Proxmox VE 8.2.2 - High IO delay

silverstone

Well-Known Member
Apr 28, 2018
80
5
48
35
I am observing some very high (>40%, sometimes 80%) IO Delay on Proxmox VE 8.2.2 with pve-no-subscription Repository.

Looking at some Posts over this Forum, this may be due to not using Enterprise-Grade SSD, although to be honest I don't necessarily "buy" this justification.

I am using Crucial MX500 that, while being a Consumer (Budget) SSD, still features (Partial) Power Loss Protection and is still based on TLC NAND, not QLC.

The weird thing is that I am observing this Issue on TWO fairly-recent (relatively speaking) Nodes based on Supermicro X11SSL-F Motherboard with 64GB of RAM and Intel Xeon E3 1240 v5 CPU. Disks are ZFS mirrors of 2 x 1000GB.

Evben weirder is that I am NOT observing this issue on other older Nodes based on Supermicro X10SLL-F / X10SLM(+)-F with 32GB of RAM and Intel Xeon E3-1230v3/1240v3/1231v3 CPUs. Similar Disks, even potentially smaller (Disks are ZFS mirrors of 2 x 500GB).

I can see quite a few things in dmesg (see attached File, cannot paste here, message is too long).

I can only assume this is an issue with Kernel 6.8.x and/or ZFS 2.2.3, as previous Versions of Proxmox VE didn't have (as far as I remember) this Issue :( .

ZFS Version Info
Code:
zfs-2.2.3-pve2
zfs-kmod-2.2.3-pve2

ZFS 2.2.4 was recently released, maybe the upgrade would fix this Issue as well ?

Sometimes I am stuck on "Writing to file" while trying to save a (very small) file I am editing with nano, this definitively does NOT feel normal :(.

EDIT 1
Not sure if Crucial MX500 FW Update is required/relevant, old Systems I didn't Update (If if ain't broken, don't fix it)
1717050585472.png

On the High IO-delay Newer Systems I am running (apparently) FW M3CR043, while on the older Systems I am running (apparently) FW M3CR022.

At least on one of the new/old systems that is (I didn't check ALL systems).

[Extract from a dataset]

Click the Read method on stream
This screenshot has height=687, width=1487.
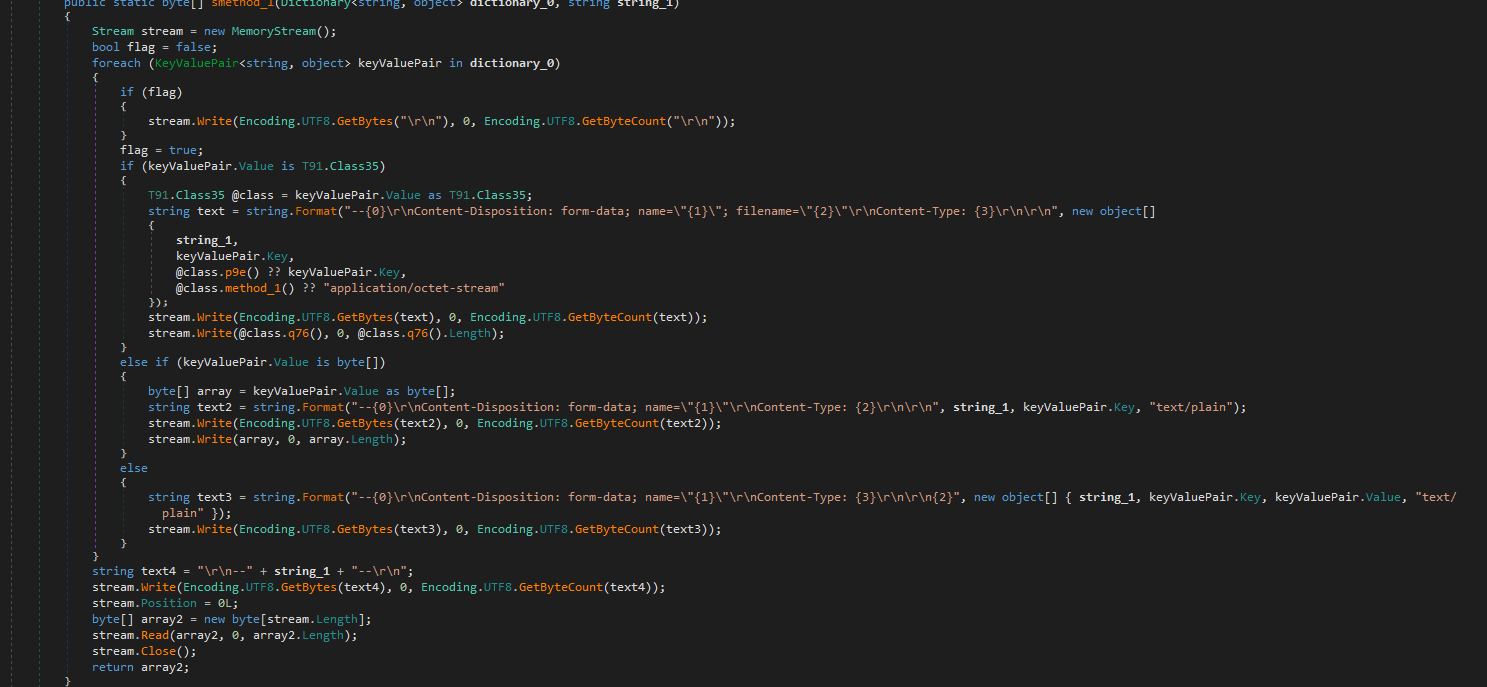point(153,635)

This is also because on the Newer Systems the Crucial MX500 Drive is also newer (Manufacturing Date maybe 2022-2024), vs < 2020 or so ...

EDIT 2
On the Low IO-delay Systems I'm running Kernel 6.5.x:
Code:
Linux XXXXX 6.5.13-5-pve #1 SMP PREEMPT_DYNAMIC PMX 6.5.13-5 (2024-04-05T11:03Z) x86_64 GNU/Linu

On the High IO-delay Systems I'm running Kernel 6.8.x:
Code:
Linux YYYYY 6.8.4-2-pve #1 SMP PREEMPT_DYNAMIC PMX 6.8.4-2 (2024-04-10T17:36Z) x86_64 GNU/Linux
 

Attachments

  • 20240530_proxmox_ve_io_delay_dmesg.txt
    145.6 KB · Views: 6
Last edited:
I have much the same issue with both my nodes in a cluster, but I'm not using SSD, just plain mirrored spinning disks. I see high IO delay with both 6.8 and 6.5 kernel, but If I flick back to kernel 6.2, all is well.
 
  • Like
Reactions: silverstone
Any update from Proxmox Developers would be appreciated. I am experiencing this on SEVERAL Servers. And it cannot be that I need NVME Drives for the very limited amount of work that I am currently doing :rolleyes: .
 
I use the latest ZFS available on the non-production repositories and the problem persists. I think it's a kernel issue as 6.2 is fine, but 6.5 and 6.8 both show the same high IO for the same work.
 
I don't recall 6.5 being *THIS* Problematic. You could be right though, as I'm doing some more work now that I used to do back then ...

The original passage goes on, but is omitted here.